> _SOURCE INFORMATION_
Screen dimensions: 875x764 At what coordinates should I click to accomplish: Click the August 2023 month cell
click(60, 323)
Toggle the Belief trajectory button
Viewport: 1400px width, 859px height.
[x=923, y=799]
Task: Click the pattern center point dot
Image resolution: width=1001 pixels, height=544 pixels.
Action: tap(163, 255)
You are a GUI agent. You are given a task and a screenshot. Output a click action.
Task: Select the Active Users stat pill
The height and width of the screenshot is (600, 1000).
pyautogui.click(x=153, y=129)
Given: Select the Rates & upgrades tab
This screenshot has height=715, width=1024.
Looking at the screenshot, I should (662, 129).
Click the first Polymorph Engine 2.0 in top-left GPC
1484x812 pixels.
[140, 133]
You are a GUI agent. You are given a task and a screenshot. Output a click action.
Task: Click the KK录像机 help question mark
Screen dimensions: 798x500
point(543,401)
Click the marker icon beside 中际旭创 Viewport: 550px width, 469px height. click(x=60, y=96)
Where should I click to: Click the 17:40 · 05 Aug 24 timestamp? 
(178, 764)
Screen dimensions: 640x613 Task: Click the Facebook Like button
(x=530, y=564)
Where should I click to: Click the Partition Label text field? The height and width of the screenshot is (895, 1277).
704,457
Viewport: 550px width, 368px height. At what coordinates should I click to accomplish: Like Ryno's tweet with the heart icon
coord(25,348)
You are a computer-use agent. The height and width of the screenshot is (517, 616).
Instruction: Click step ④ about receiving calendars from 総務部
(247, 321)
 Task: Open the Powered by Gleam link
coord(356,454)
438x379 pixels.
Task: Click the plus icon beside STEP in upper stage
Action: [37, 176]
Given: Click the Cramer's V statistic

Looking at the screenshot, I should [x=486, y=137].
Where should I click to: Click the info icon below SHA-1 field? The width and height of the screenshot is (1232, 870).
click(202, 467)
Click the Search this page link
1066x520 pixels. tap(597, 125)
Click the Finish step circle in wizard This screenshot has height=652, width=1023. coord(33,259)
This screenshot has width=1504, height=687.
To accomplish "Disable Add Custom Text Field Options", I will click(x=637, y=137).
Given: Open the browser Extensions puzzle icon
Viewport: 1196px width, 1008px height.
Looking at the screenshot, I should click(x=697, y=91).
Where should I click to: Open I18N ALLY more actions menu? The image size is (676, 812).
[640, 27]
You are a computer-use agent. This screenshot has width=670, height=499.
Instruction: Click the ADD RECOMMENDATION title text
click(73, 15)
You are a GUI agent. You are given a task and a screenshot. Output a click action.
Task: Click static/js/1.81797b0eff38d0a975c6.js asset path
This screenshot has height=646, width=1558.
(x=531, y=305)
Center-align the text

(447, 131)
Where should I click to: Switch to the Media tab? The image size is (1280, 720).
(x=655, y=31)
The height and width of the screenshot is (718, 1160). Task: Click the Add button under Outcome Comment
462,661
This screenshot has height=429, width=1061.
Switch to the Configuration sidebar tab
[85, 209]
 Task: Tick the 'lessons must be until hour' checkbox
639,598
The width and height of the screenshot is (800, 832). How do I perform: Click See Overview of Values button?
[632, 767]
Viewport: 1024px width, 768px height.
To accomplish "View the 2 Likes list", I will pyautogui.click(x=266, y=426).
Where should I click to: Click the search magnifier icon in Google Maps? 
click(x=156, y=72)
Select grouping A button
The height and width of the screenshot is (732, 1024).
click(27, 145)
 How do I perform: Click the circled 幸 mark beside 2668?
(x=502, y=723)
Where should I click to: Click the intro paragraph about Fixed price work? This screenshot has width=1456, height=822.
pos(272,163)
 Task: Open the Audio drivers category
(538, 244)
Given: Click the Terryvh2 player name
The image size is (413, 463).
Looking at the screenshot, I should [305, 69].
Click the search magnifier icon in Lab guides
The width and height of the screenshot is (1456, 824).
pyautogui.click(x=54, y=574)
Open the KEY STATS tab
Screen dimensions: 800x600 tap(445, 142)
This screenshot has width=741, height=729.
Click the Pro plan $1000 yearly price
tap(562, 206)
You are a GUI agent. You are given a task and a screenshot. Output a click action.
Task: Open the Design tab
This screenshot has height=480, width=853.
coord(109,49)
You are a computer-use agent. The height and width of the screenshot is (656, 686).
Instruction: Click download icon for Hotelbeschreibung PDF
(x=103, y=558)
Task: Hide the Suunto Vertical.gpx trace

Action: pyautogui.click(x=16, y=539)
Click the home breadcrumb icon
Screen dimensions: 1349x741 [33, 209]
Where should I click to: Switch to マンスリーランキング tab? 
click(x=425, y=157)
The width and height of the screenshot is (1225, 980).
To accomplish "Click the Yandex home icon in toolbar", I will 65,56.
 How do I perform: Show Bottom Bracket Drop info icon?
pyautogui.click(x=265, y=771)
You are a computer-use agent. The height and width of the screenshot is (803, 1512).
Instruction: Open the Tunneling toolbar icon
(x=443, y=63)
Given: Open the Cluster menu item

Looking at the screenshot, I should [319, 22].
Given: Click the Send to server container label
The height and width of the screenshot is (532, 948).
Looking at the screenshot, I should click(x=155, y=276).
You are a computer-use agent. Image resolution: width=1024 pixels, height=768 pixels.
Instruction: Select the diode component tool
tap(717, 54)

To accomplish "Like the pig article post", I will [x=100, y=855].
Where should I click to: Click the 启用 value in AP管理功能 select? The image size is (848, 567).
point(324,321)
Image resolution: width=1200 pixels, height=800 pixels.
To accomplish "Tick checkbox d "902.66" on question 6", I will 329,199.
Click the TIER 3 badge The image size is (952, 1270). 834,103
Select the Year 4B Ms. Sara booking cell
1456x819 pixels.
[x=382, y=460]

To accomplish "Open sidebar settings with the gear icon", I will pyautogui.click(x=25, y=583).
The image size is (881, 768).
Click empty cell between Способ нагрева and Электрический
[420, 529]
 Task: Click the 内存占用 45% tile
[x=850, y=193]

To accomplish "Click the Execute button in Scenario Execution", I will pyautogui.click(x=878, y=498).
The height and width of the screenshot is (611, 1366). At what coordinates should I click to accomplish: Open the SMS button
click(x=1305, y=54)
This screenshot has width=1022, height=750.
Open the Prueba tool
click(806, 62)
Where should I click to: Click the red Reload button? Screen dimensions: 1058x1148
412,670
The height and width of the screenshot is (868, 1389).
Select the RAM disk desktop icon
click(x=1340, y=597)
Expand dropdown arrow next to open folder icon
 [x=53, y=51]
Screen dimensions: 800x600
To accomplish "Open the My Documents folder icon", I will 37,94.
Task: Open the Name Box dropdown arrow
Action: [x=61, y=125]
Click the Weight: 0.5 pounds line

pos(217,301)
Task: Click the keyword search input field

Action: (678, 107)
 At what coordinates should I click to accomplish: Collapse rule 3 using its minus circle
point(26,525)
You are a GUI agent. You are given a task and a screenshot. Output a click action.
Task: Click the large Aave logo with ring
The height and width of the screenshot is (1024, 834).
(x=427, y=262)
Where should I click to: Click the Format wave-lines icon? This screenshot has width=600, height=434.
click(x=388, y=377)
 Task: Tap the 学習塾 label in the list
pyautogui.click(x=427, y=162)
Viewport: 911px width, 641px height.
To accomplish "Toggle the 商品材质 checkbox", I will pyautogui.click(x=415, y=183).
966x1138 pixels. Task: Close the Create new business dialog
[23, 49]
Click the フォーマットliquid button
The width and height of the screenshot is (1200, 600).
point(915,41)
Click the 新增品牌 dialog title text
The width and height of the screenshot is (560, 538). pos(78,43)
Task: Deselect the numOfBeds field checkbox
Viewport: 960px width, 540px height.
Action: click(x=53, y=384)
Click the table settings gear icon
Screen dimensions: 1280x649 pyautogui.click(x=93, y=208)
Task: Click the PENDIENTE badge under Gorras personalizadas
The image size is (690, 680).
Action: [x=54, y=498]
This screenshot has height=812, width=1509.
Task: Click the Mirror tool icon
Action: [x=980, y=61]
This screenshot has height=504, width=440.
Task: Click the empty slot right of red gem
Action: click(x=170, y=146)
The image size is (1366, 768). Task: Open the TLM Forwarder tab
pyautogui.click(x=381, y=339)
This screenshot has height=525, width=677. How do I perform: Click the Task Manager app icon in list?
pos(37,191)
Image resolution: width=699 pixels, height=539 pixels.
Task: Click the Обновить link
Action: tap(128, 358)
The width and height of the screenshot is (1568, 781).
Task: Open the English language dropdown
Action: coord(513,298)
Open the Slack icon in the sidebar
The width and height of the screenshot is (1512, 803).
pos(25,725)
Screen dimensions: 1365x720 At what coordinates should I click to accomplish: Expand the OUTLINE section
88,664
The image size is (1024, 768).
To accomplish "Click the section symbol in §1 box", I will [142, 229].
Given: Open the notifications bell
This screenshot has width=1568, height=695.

> _PROBLEM REQUIREMENTS_
The required output is every line above from the one with "Given: Open the Cluster menu item" down to the one with "Image resolution: width=1200", restated word for word, ends included.

> _SOLUTION FOR THIS EXERCISE_
Given: Open the Cluster menu item

Looking at the screenshot, I should [319, 22].
Given: Click the Send to server container label
The height and width of the screenshot is (532, 948).
Looking at the screenshot, I should click(x=155, y=276).
You are a computer-use agent. Image resolution: width=1024 pixels, height=768 pixels.
Instruction: Select the diode component tool
tap(717, 54)

To accomplish "Like the pig article post", I will [x=100, y=855].
Where should I click to: Click the 启用 value in AP管理功能 select? The image size is (848, 567).
point(324,321)
Image resolution: width=1200 pixels, height=800 pixels.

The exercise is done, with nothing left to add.